De minister schrijft in zijn brief dat een belangrijke nieuwe ontwikkeling de aandacht vraagt, namelijk het toenemende gebruik van mobiele apparatuur. Deze ontwikkeling vormt door de hoge penetratiegraad een groot risico, zo lees ik. Er zijn steeds meer mensen met een smartphone die op elk moment van de dag, ook als zij onderweg zijn, online zijn. Kan de minister nader specificeren waarin de bedreiging precies gelegen is?

Ik vind het overbodig om reeds gestelde vragen te herhalen.
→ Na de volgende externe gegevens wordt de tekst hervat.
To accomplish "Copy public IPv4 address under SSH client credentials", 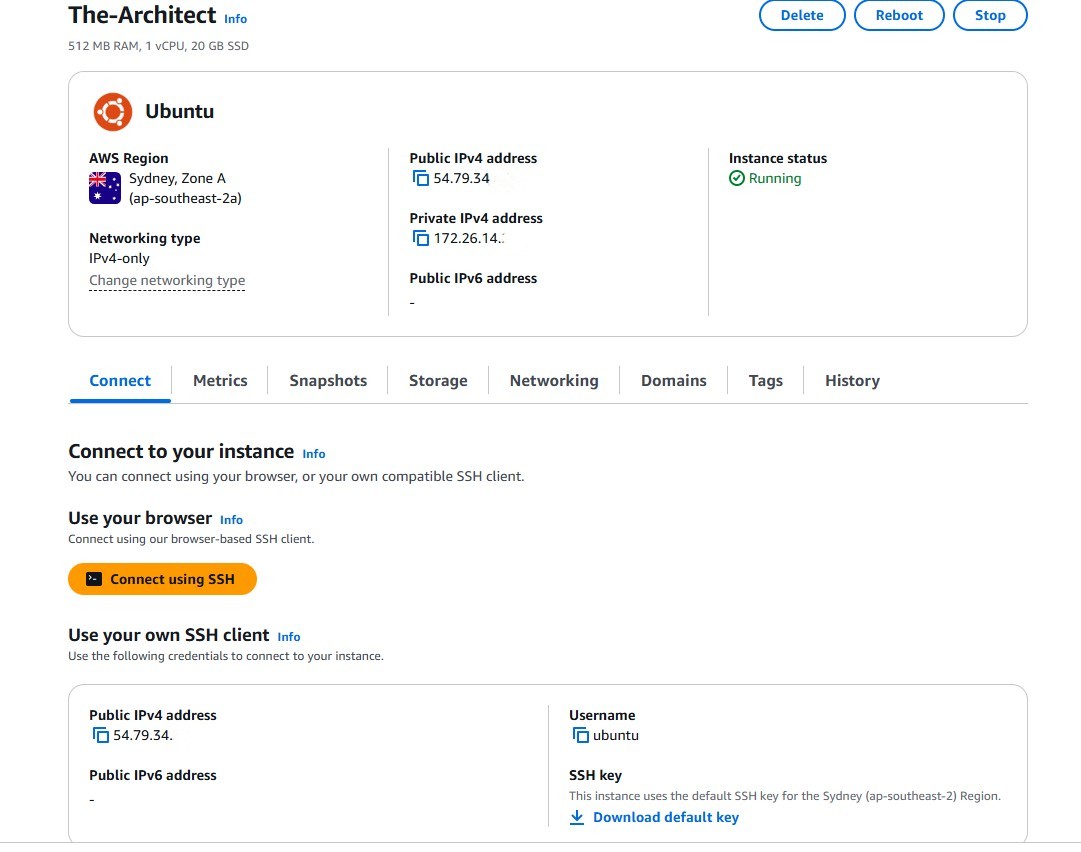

Ik wil nog even inzoomen op het Nationaal Cyber Security Centrum, NCSC. Mijn eerste vraag is: welke formele verantwoordelijkheden heeft dit centrum precies? Op het terrein van Cyber Security zijn in de afgelopen periode heel wat initiatieven opgestart die onze digitale veiligheid moeten versterken. Mijn tweede vraag is of het centrum als een spin in het web gaat fungeren om deze initiatieven met elkaar te verbinden. Dat zou mijn fractie een goede zaak vinden. Mijn derde vraag over het centrum is de volgende. Als ik het goed heb gelezen, gaat het centrum ook een rol spelen in de publiek-private samenwerking voor de aanpak van Cyber Security . Daarvoor is wel nodig dat bedrijven in vertrouwen hun informatie kunnen delen met het centrum. Klopt het – ik geloof dat collega Elissen daar ook aan heeft gerefereerd – dat de WOB, de Wet openbaarheid van bestuur, daaraan op dit moment in de weg staat en, zo ja, is de minister dan niet bang dat dit de publiek-private samenwerking ondermijnt? Mijn vierde vraag, tot slot, is of het centrum ook een meldpunt is. Ook dat vraagt om een duidelijk antwoord. Als bedrijven of organisaties te maken krijgen met een nieuwe en acute ICT-dreiging kunnen zij terecht bij het NCSC. Weten de bedrijven en organisaties uit de relevante sectoren dat? Is hierover voorlichting gegeven? Wat is na de melding precies de rol van het centrum? Welke bevoegdheden heeft het centrum? Kan de minister hierover meer duidelijkheid geven?

In het debat over nationale veiligheid heb ik ook een vraag gesteld over de rol van Defensie. Toen wij over Cyber Security spraken, heb ik gevraagd: waar is Defensie? De minister en staatssecretaris van Veiligheid en Justitie en de minister van Binnenlandse Zaken zitten hier nu achter de tafel. Ik zie wel een groen pak in de zaal, maar er zit niemand van Defensie achter de tafel. Hoe is de afstemming met Defensie? Dat was mijn laatste vraag.

Voorzitter: Çörüz

De voorzitter: Het woord is aan de minister van Veiligheid en Justitie. Ik sta de leden twee interrupties toe, met per interruptie een vervolgvraag.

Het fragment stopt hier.